Text extract:

________

Luckily I found three identical transformers (purchased of the flea market in Warsaw), and decided to use them as a base for the new output transformer (Fig. 1).


Fig. 1.

Core measurements showed cross-section of 9.25 cm2 - quite a bit, so I thought maybe I would use other output tubes.

I had two used but still efficient EBL21 tubes:  one of them worked in the old tube radio "Stolica" (produced in 1957), and the other was my purchase of later times to the same radio, because ... "It seemed to me that the old was worn". After purchasing a new one and swapping them I found that the radio basically worked the same. So all in all I had two good output tubes. And these tubes were in my collection ...

I also had a power supply (Fig. 2) providing anode and heater voltages, made a few years ago for testing purposes.


Fig. 2.

Power supply delivers the following outputs: +250 V/100mA and 2 x ~ 6.3 V / 2.5 A. It uses a full-wave rectifier 5U4G tube and choke as a smoothing filter. Previously, it was used in various kinds of experiments with tubes, and now I decided to use it to power my amplifier. The weak element in the power supply  is a transformer - during winding process (in 2006) there were problems with fitting the windings and I had to use a thinner wire for the anode winding. Hence, the 100 mA is a maximum value that can not be exceeded under any circumstances.

For this reason I assumed the anode current of EBL21 tube at 36 mA and anode resistance of 7000 ohms, accepting to reduce output power (which also contributed to the mentioned energy efficiency). Lower anode current resulting in a smaller diameter of wire in the output transformer. Thinner wire, in turn, means more free space to use, so you can attempt to increase the number of turns of the primary winding, resulting in increased inductance of the transformer and better handling of lower frequencies.

So - a small concession on output power may bring benefits in terms of better frequency parameters of the amplifier. Also less anode current means longer tubes life. With such assumptions I could proceed to calculate the transformer windings. I used the spreadsheet evaluated by Jasio : http://www.mif.pg.gda.pl/homełages/jasiu/eka/trafo.html1

Here are the results:

The primary winding is divided into two sections connected in series, and between these two sections, three secondary windings connected in parallel are inserted (first, secondary first winding, then half of the primary, then the second secondary winding, the half of the primary and the at the end the third secondary winding). I hope that this will reduce the leakage inductance and increase the upper frequency limit of the amplifier.

________

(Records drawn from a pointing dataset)
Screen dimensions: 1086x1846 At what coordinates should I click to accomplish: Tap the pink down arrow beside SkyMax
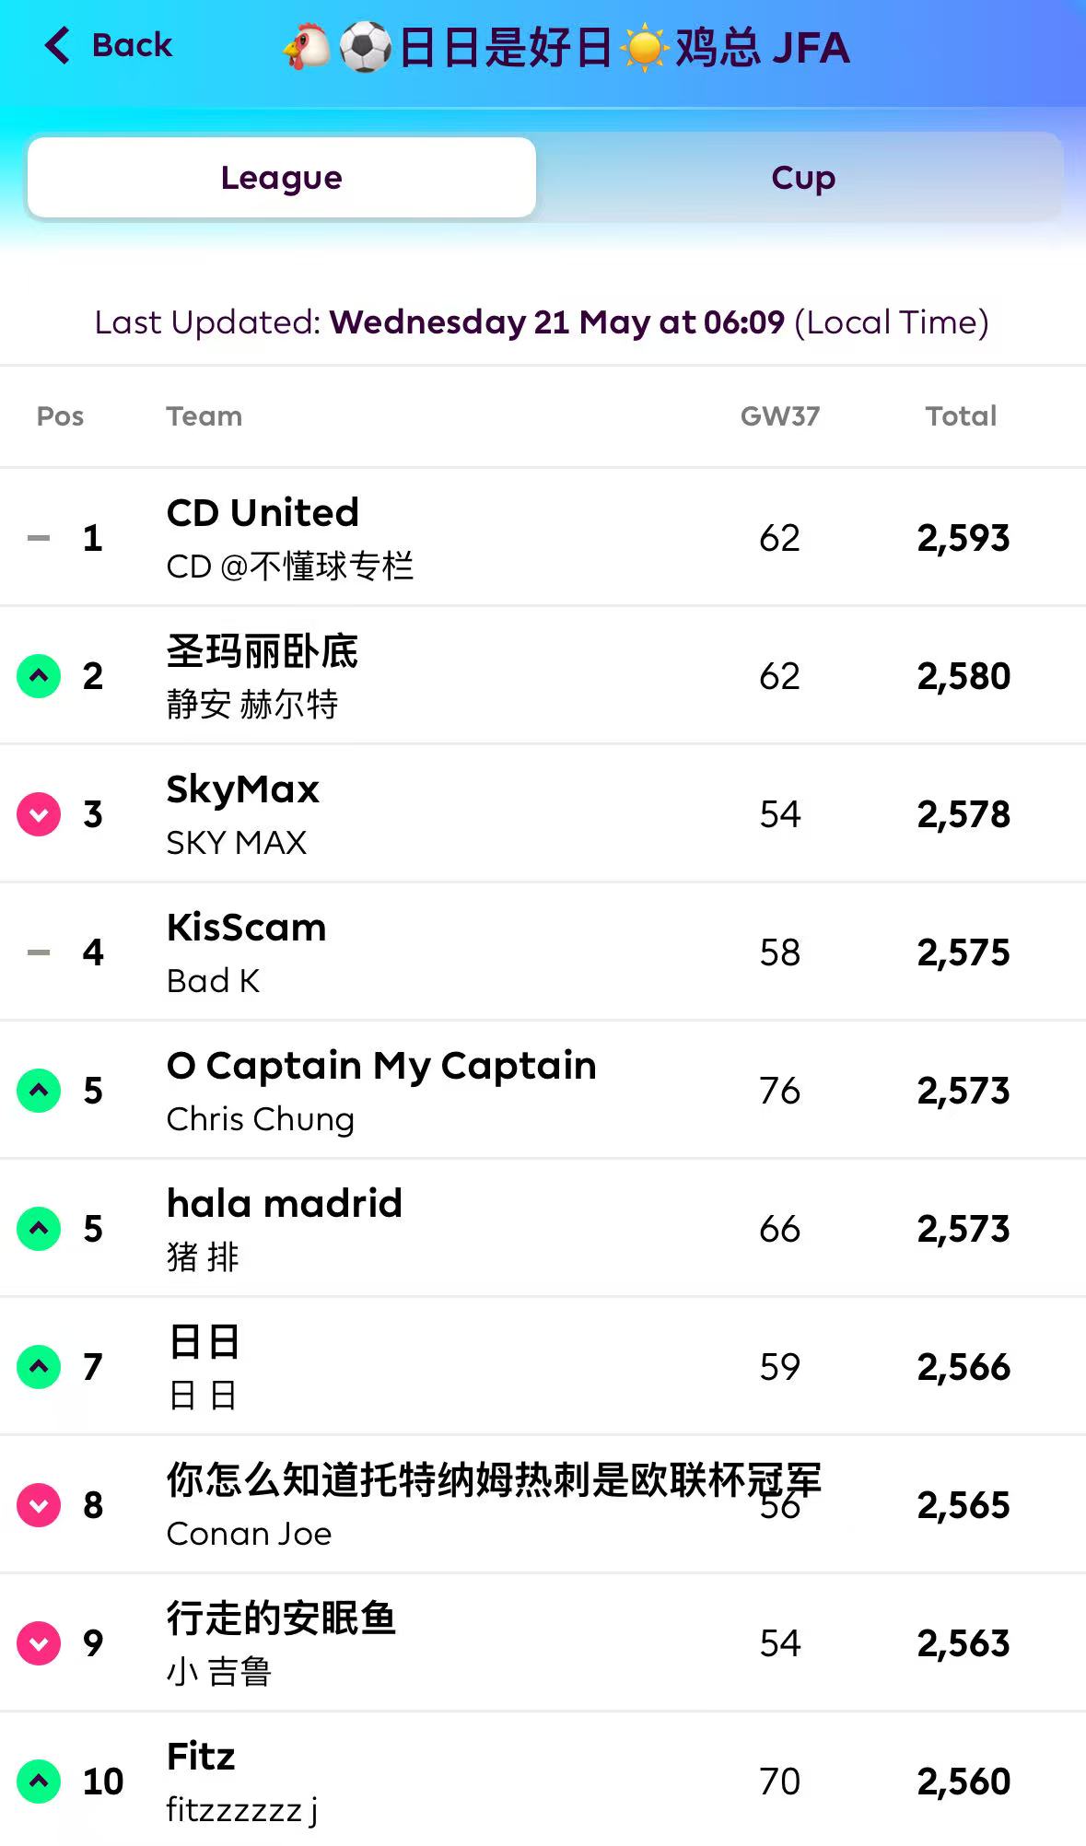(39, 814)
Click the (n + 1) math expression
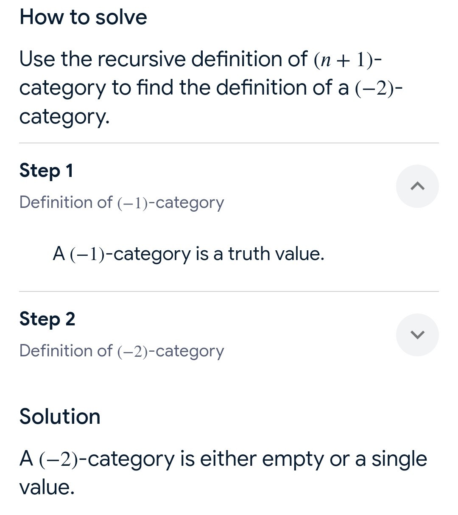Viewport: 458px width, 515px height. click(344, 60)
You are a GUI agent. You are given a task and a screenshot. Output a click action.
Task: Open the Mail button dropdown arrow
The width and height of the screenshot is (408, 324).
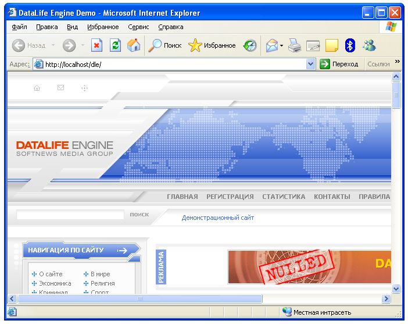click(x=281, y=45)
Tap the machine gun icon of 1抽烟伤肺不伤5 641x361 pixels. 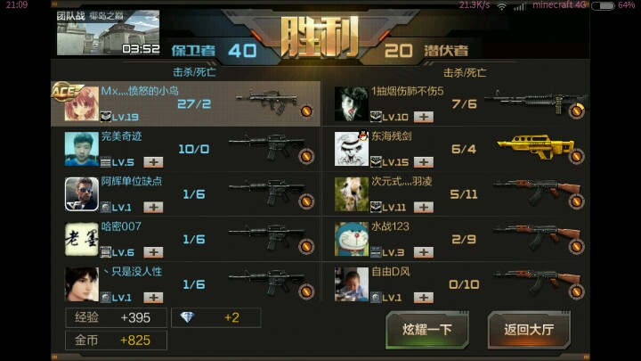[536, 103]
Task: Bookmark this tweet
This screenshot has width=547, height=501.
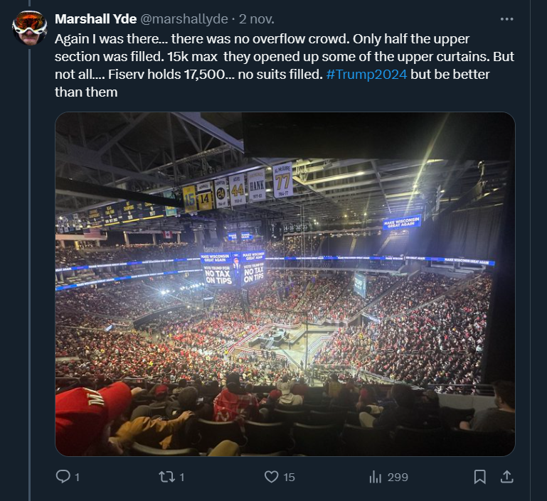Action: point(479,477)
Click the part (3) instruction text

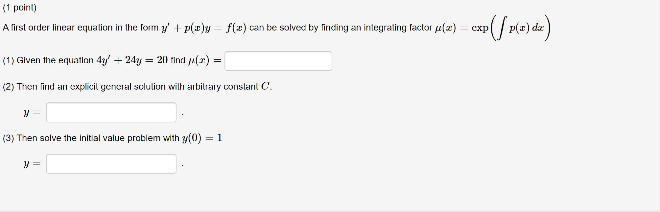coord(112,138)
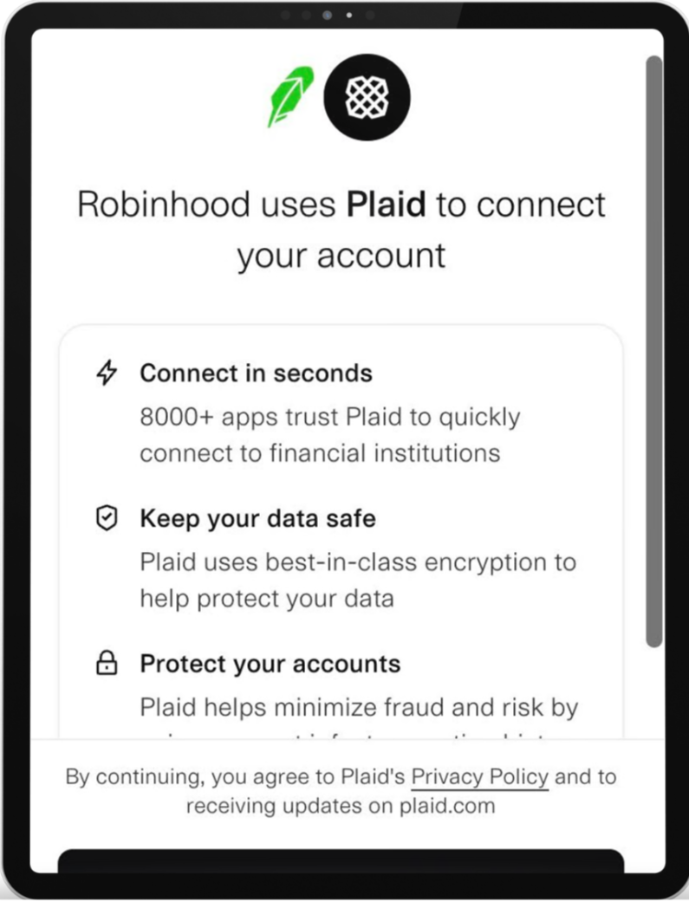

________

Exercise directions:
Continue the tube amplifier text, starting right after its last sentence. The records have no connection to the tube amplifier text.

Result for this task:
Acquired transformers (donors of cores) proved to be a "difficult case". Windings and cores were flooded by insulating coating, effectively prevented separation of cores. Fortunately, it turned out that the acetone can dissolve a lacquer, so after immersing the cores in a box filled with acetone for about half an hour, they could be separated with a knife.

Transformers were devoided of bobbins (windings wrapped with oilcloth strips), so it became necessary to build them from-scratch.

Fortunately, I had a thin plate (0.8 mm) of textolite, I decided to use it as material for transformer bobbin. You can use a little thicker textolite (1-1.5 mm), which gives greater strength of bobbin, but this reduces the area of the window where windings can be fitted. Instead of textolite, thin glass epoxy laminate (without copper) could be used. In the past, pressboard was also used. But let's get back to the description ...

Output transformer bobbin was done as follows:

I started by drawing bobbin's component parts (you can also do it on your computer, then print). You have to remember to take into account the textolite thickness, so that the internal and external bobbin's dimensions fits the EI lamination size. Indeed, this is a classic design often described in many books (Fig. 3).


Fig. 3.

The plates presented in Fig. 3 have shapes allowing assembling the bobbin without a single drop of a glue, as a self-supporting structure.

Having the finished  project, I had to move it from paper to the textolite plate. Since we are dealing with right angles, the method proved to be enough is to "prick" - every corner of the drawing with something sharp, for example with stylus or needle.


Fig. 4.

After piercing textolite surface looked like this:


Fig. 5.

Then I connected the points with lines traced by means of stylus.


Fig. 6.

In this way, I transferred the drawing of bobbin's elements from paper to textolite surface:


Fig. 7.

Then I started to cut elements - along traced lines. For the outer edges I used sheet metal shears, for inner egges, where I could not get the scissors I had to use a coping saw.


Fig. 8.

Using these methods, and additionally using of needle files to align the crooked edges , I cut out all the elements of the bobbin.


Fig. 9.

In places where there were narrow longitudinal slots provided on the soldering tips and ends of  windings wires, I drilled holes - densely side by side, along each slot.


Fig. 10.

And then I connected the holes by cutting the material between them with a miniature cutter driven by a "Dremel" drill.


Fig. 11.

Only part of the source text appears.